Significantly, this question comes after many disciples walked out on Jesus for his teaching on the Eucharist, and it is the Eucharist that should be at the center of any response to the crisis. Peter answers his own question: “you have the words of everlasting life” (John 6:68). The Church is Jesus’ own body in the world, and we are members of his mystical body, given eternal life by consuming his own flesh at Mass. Without the Eucharist, Jesus’ presence in the flesh, the very heart of the Church, where would we be?

Bishop Robert Barron echoes Peter’s question in a recent pamphlet-style book, with over a million copies in print, Letter to a Suffering Church: A Bishop Speaks on the Sexual Abuse Crisis (Word on Fire, 2019). He turns to the Bible and Church history to look for perspective on the crisis. Because of the centrality of the Eucharist in the Church, the betrayal of some of our priests and bishops takes on greater significance. They act in persona Christi at Mass, offering the sacrifice of Christ on the Cross to the Father, and we depend on them for our sacramental life.

Fortunately, the validity of the sacraments does not depend upon the sinlessness of priests, but rather the holiness of God. Barron points out, however, that priests will not get off easy, given the extremely harsh words that Jesus offers to those who lead children astray: “Whoever receives one such child in my name receives me;  but whoever causes one of these little ones who believe in me to sin,  it would be better for him to have a great millstone fastened round his neck and to be drowned in the depth of the sea. Woe to the world for temptations to sin! For it is necessary that temptations come, but woe to the man by whom the temptation comes!” (Mt 18:7-9). Barron also references the punishment of Eli, in 1 Samuel 2-4, who as priest and judge of Israel watched his own sons, who were also priests, abuse the people. Barron argues that this scene gives us the best example of God’s retribution for allowing abuse to happen and not correcting it.

Barron also looks at the tumultuous story of Church history for context on the current crisis. Although the Church is the mystical body of Christ, he references St. Paul assertion that we bear our treasure in earthen vessels, as evidenced by the human weakness of Christians throughout history. In fact, this weakness manifests the Lord’s grace guiding and preserving the Church in spite of us. Barron quotes Belloc that a proof of the Church’s divine foundation “might be found in the fact that no merely human institution conducted with such knavish imbecility would have lasted a fortnight” (43). Heresies, sinful popes, and sexual perversity have not fundamentally destroyed the Lord’s work, even if they have turned many people away. God has promised to remain with his Church and his providence will guide us especially through dark moments.

The crisis challenges us and raises the question of why we are Catholic. Most of us have been born Catholic and may take our faith for granted as something we’ve inherited from our parents. We may view belonging to the Church like membership in a voluntary organization.
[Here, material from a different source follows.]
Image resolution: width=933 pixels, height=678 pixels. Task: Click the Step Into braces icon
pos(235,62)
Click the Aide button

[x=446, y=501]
Rather, our life as members of Christ’s Body is a gift from God that changes our identity and unites us to God and our fellow Christians. As we experience challenges to faith, it is an opportunity to embrace this identity even more strongly — not as something that depends upon myself or anyone else in the Church, but on God. We go to Church to honor and thank him and to receive his grace, not to be a part of a human organization.

The Church is a family, called together by God, but, like any family, we experience pain from our own and each other’s sinfulness. As family, we can’t give up on each other, but have to “stay and fight” as Barron exhorts us, helping each other to be faithful to the mission that Jesus gave us: to love one another as he has loved us and to share the Good News of his salvation.